Proper Supervision and Diet May Help Control Epileptic Seizures in Children

April 13, 2009

The results of a recent study has shown that a "highly regimented ketogenic diet, a high-fat nutritional therapy used to limit seizures, requires long-term medical management and strong parental commitment to achieve both sufficient nutrition and improved seizure control in children."

What do whipping cream, butter, and vegetable oil have in common? They’re all part of a highly regimented ketogenic diet that, when combined with long-term medical management and strong parental commitment, may improve seizure control in children with epilepsy, according to results from an unpublished study conducted by researchers at The Medical College of Wisconsin and Children’s Hospital of Wisconsin.

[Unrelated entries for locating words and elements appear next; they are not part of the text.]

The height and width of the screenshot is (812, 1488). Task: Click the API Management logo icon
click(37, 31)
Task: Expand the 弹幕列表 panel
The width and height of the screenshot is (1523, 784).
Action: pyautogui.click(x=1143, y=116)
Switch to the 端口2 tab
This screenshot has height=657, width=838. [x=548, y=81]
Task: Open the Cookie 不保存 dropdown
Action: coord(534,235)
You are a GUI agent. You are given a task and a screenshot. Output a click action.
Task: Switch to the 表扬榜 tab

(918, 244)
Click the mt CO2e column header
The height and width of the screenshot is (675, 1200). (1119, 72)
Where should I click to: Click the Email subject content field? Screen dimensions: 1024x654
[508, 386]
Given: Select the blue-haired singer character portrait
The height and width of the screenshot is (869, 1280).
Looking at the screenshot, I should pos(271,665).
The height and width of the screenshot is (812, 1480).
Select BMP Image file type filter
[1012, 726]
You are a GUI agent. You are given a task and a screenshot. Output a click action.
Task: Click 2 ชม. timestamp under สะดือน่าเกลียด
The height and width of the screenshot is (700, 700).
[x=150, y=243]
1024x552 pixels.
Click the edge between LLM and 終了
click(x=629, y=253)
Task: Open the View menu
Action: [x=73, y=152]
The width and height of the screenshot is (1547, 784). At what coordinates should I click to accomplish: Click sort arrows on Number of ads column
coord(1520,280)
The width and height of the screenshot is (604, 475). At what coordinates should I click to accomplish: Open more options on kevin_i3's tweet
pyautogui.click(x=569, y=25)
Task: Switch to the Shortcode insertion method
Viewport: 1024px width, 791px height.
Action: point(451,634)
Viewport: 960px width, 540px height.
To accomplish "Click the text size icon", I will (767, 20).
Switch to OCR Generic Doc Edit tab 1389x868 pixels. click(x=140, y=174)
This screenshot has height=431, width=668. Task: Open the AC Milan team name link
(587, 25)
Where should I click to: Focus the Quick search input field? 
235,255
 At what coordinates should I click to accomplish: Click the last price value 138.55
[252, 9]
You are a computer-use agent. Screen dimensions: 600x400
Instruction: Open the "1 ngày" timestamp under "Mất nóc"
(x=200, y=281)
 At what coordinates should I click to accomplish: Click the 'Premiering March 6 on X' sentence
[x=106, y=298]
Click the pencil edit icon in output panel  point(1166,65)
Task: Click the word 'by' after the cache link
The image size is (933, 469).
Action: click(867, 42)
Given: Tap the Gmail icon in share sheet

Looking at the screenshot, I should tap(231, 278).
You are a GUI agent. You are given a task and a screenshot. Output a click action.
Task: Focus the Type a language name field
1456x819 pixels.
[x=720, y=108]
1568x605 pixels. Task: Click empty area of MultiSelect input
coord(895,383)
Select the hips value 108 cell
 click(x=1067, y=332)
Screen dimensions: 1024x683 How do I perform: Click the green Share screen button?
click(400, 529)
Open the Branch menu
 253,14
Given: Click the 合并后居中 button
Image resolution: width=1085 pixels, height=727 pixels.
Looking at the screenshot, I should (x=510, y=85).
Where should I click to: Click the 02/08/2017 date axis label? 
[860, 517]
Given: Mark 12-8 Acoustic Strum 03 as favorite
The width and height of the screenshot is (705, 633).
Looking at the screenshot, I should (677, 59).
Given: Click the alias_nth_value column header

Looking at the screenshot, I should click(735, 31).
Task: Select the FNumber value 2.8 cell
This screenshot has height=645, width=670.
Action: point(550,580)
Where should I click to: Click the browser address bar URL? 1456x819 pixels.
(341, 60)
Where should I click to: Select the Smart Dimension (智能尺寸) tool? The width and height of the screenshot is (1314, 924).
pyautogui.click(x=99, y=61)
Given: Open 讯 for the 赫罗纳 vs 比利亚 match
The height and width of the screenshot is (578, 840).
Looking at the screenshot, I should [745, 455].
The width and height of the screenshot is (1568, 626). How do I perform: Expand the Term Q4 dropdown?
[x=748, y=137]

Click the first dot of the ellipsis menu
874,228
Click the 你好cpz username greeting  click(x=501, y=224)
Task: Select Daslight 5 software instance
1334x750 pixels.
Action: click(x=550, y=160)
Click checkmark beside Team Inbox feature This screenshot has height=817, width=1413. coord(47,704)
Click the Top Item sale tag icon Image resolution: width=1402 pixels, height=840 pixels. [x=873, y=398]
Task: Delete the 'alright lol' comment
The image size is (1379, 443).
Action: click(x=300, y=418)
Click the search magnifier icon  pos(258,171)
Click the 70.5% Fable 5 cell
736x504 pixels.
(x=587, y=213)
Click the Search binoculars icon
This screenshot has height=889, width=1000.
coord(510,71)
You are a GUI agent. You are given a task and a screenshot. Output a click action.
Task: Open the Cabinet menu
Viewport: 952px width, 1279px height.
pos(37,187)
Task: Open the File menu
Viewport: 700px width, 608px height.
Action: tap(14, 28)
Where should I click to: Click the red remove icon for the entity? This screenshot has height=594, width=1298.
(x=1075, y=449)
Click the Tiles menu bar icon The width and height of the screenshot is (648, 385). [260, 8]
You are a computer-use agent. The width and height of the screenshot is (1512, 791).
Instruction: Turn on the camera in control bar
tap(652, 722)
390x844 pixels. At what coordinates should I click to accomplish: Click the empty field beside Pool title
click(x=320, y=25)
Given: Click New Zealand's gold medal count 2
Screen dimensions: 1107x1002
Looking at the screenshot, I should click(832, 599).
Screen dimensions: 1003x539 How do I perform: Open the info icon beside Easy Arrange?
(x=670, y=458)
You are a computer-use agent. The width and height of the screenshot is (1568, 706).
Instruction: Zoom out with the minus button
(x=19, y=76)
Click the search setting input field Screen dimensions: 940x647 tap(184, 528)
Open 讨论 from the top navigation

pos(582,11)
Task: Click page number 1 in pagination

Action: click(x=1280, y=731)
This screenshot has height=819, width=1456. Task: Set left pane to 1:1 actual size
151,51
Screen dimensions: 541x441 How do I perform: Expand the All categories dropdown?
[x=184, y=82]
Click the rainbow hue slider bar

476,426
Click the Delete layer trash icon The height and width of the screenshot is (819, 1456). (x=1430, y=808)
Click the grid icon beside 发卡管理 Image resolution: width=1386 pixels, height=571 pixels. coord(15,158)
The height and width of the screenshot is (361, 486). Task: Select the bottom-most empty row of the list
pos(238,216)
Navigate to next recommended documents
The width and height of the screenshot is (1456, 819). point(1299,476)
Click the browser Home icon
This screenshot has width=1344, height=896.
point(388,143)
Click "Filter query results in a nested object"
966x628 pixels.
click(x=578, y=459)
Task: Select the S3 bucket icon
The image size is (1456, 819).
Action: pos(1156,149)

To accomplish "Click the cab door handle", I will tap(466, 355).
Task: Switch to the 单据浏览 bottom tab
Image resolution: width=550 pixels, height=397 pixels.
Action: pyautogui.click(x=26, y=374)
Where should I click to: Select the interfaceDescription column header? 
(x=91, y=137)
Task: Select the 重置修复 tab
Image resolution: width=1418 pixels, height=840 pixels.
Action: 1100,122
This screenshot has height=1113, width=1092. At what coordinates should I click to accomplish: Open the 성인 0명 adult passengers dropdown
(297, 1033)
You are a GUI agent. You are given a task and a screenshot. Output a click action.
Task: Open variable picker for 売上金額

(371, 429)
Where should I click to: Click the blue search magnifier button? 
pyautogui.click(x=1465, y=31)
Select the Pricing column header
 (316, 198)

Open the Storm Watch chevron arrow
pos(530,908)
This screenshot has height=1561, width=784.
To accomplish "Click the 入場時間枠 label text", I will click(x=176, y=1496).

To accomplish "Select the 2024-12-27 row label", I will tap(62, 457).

The study researchers, Mary L. Zupanc, MD, professor of pediatrics and medical director, pediatric epilepsy program, and Beth Zupec-Kania, RD, CD, say that their approach has been quite effective; between 2002 and 2006, 43 children age12 months to 15 years adhered to a ketogenic diet, and half of the participants “had a greater than 90 percent reduction in seizure frequency.”

Part of the success of this diet is the assistance and close monitoring of the patient. Dr. Zupanc explained that “This diet cannot be tried by parents without close medical management and follow-up. It requires careful metabolic monitoring and precise supplementation of missing nutrients.” Zupec-Kania added that “Fat comprises between 80 and 90 percent of the diet’s calories and is provided by foods such as whipping cream, butter and vegetable oils. The remaining calories are allocated to essential protein requirements from meat and fish, and secondarily to low-carbohydrate vegetables and fruit. The elimination of carbohydrate-rich foods such as simple sugars, bread, pasta, cereals grains and milk makes this diet difficult for many patients to follow.”

The mechanism of seizure in this scenario is not completely understood; however, researchers explain that this diet “forces the body to accumulate large amounts of compounds such as acetone and acetoacidic acid, produced by the oxidation of fatty acids,” and “also restricts the intake of micronutrients such as vitamin D, calcium and phosphorous, which may already be low in those on long-term anti-epileptic drug therapy.”

While the diet may be tough for some patients to follow, the results may be worth the effort.